▶ [Exercise instructions]:
1. In the piece on The American Conservative's first decade, what percentage of Republicans supported Bush's foreign policy according to the polls Foer cited?
2. From the piece on The American Conservative's first decade, reproduce word for word the passage that opens with the words containing "Ten years ago, The" and closes with "of invading Iraq.".

▶ [Source]:
Ten years ago, The New Republic greeted news of The American Conservative’s pending arrival with a mocking piece titled “Buchanan’s Surefire Flop.” Franklin Foer’s article now seems an almost museum-quality exhibit of neoconservative and liberal hawk hubris—the beating heart of an elite consensus that suppressed meaningful discussion about the wisdom of invading Iraq.
Pat Buchanan and his partners “couldn’t have chosen a worse time to start a journal of the isolationist right,” wrote Foer. When President Clinton waged war on Serbia, some conservatives opposed foreign military interventionism. But “no one on the right is listening anymore” to anti-interventionist arguments. The 9/11 attacks had “produced a war on terrorism that has virtually ended conservative qualms about expending blood and treasure abroad.”
Foer cited polls: 94 percent of Republicans supported Bush’s foreign policy. A triumphant Norman Podhoretz was quoted: there really was no conservatism distinct from neoconservatism anymore. A magazine whose thrust would be to attack neoconservative foreign-policy prescriptions was doomed to fail.
A decade later, how can TAC’s impact be assessed? Clearly, the magazine did not flop—it has steadily expanded its readership and survived an economy extremely inhospitable to print media. But if the Iraq War was a “clarifier,” it was unfortunately not a terribly strong one. If success is to be measured by influence on the conservative movement or the Republican Party, TAC still has a great deal of work to do: astonishingly, the neoconservatives—the group who sold the idea of the Iraq War to the last Republican president—are now if anything more entrenched in the GOP foreign-policy brain trust than in 2002.
Who might have predicted, seven years after it was clear that the Iraq War was one of greatest strategic disasters in American history, that Paul Ryan would be receiving foreign-policy tutoring from Elliott Abrams and two Kagans? To be a neocon in 21st-century America is truly never to be held accountable for one’s errors.
There is, to be sure, a much wider understanding among the attentive American public of TAC’s central message: of America’s need for a conservatism distinct from the neocon version, more Burkean, more prudent, less remote from the concerns of average Americans, less tied to the Israeli right.

▶ [Data lines]:
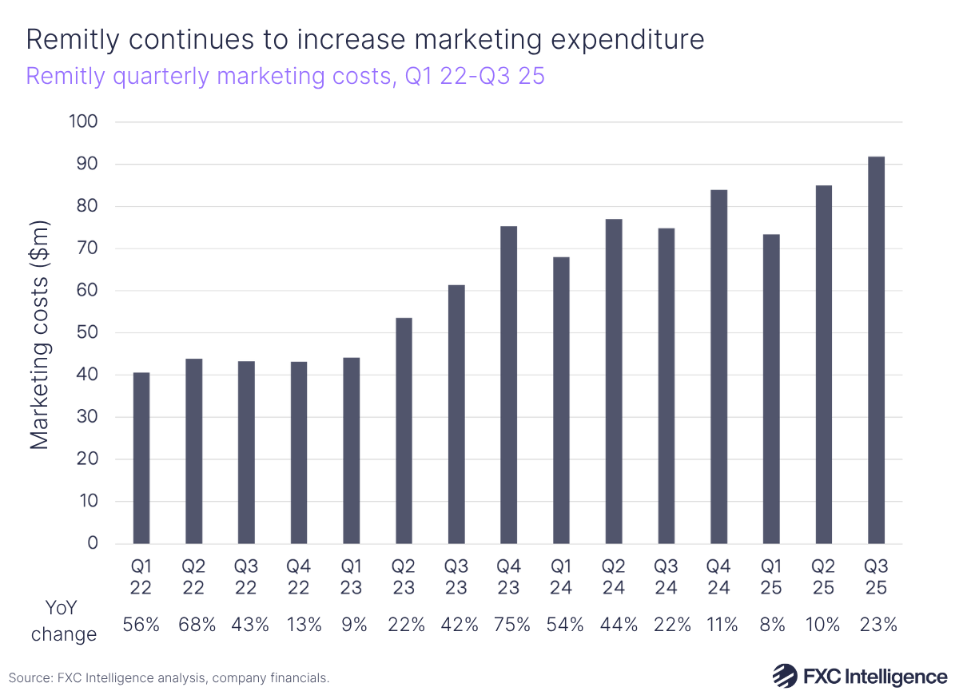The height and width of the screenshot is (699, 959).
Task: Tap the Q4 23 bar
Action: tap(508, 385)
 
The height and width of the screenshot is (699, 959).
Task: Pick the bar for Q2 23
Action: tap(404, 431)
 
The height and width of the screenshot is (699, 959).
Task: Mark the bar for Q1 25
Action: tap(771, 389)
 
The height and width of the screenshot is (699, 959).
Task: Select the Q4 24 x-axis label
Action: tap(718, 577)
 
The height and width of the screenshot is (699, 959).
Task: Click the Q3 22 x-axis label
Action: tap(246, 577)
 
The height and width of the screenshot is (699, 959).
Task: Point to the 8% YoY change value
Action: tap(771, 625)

--

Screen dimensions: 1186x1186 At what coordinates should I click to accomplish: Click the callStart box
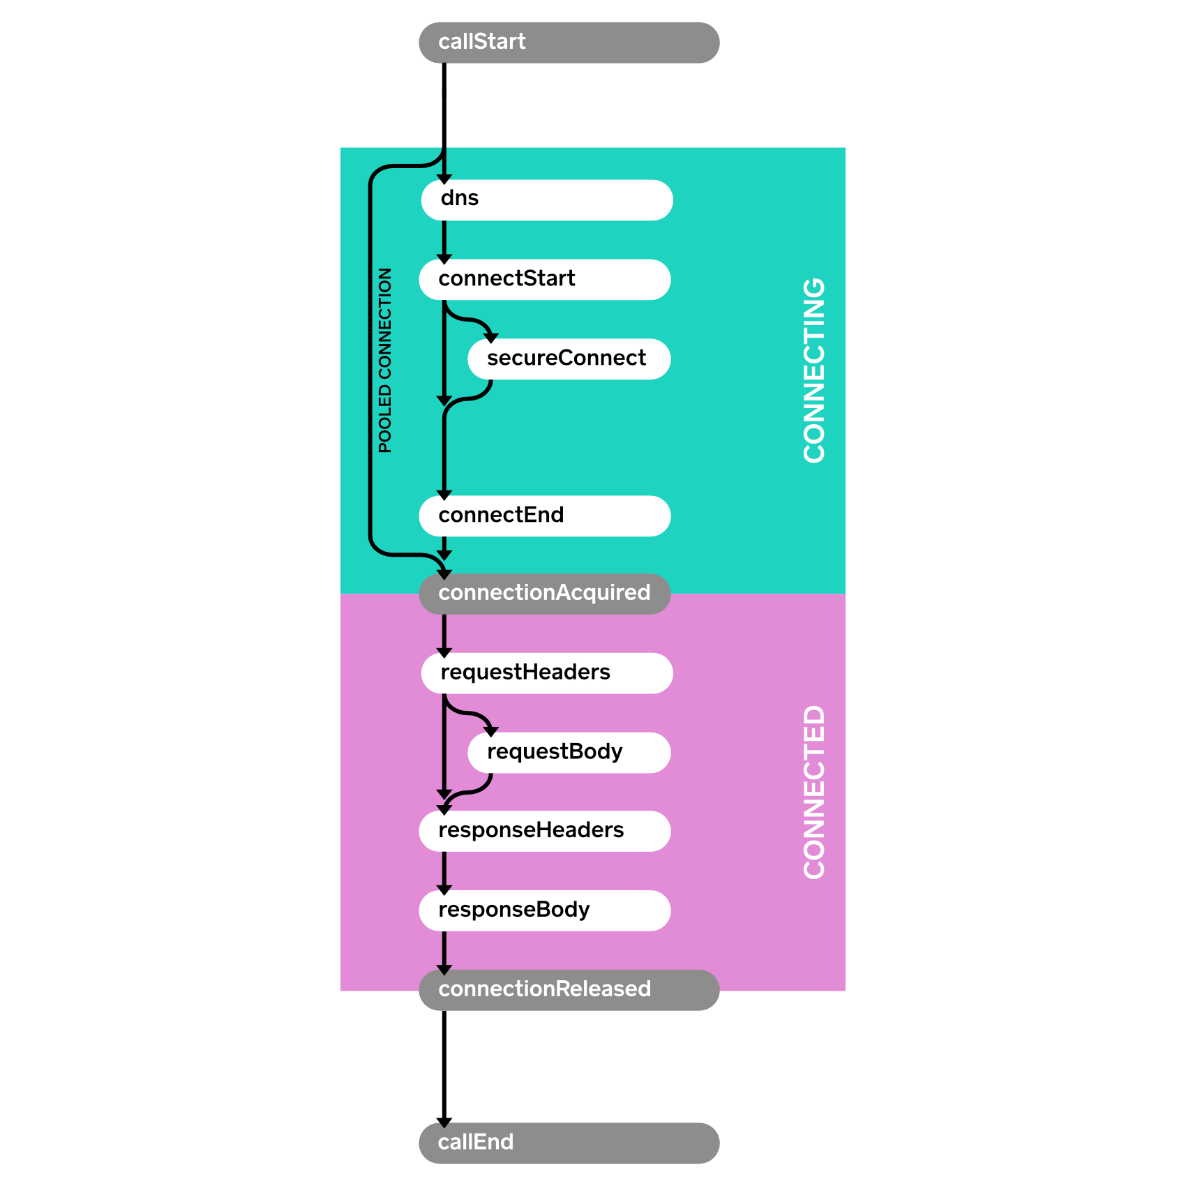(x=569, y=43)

▶ [Task answers]:
1. 94 percent.

2.
Ten years ago, The New Republic greeted news of The American Conservative’s pending arrival with a mocking piece titled “Buchanan’s Surefire Flop.” Franklin Foer’s article now seems an almost museum-quality exhibit of neoconservative and liberal hawk hubris—the beating heart of an elite consensus that suppressed meaningful discussion about the wisdom of invading Iraq.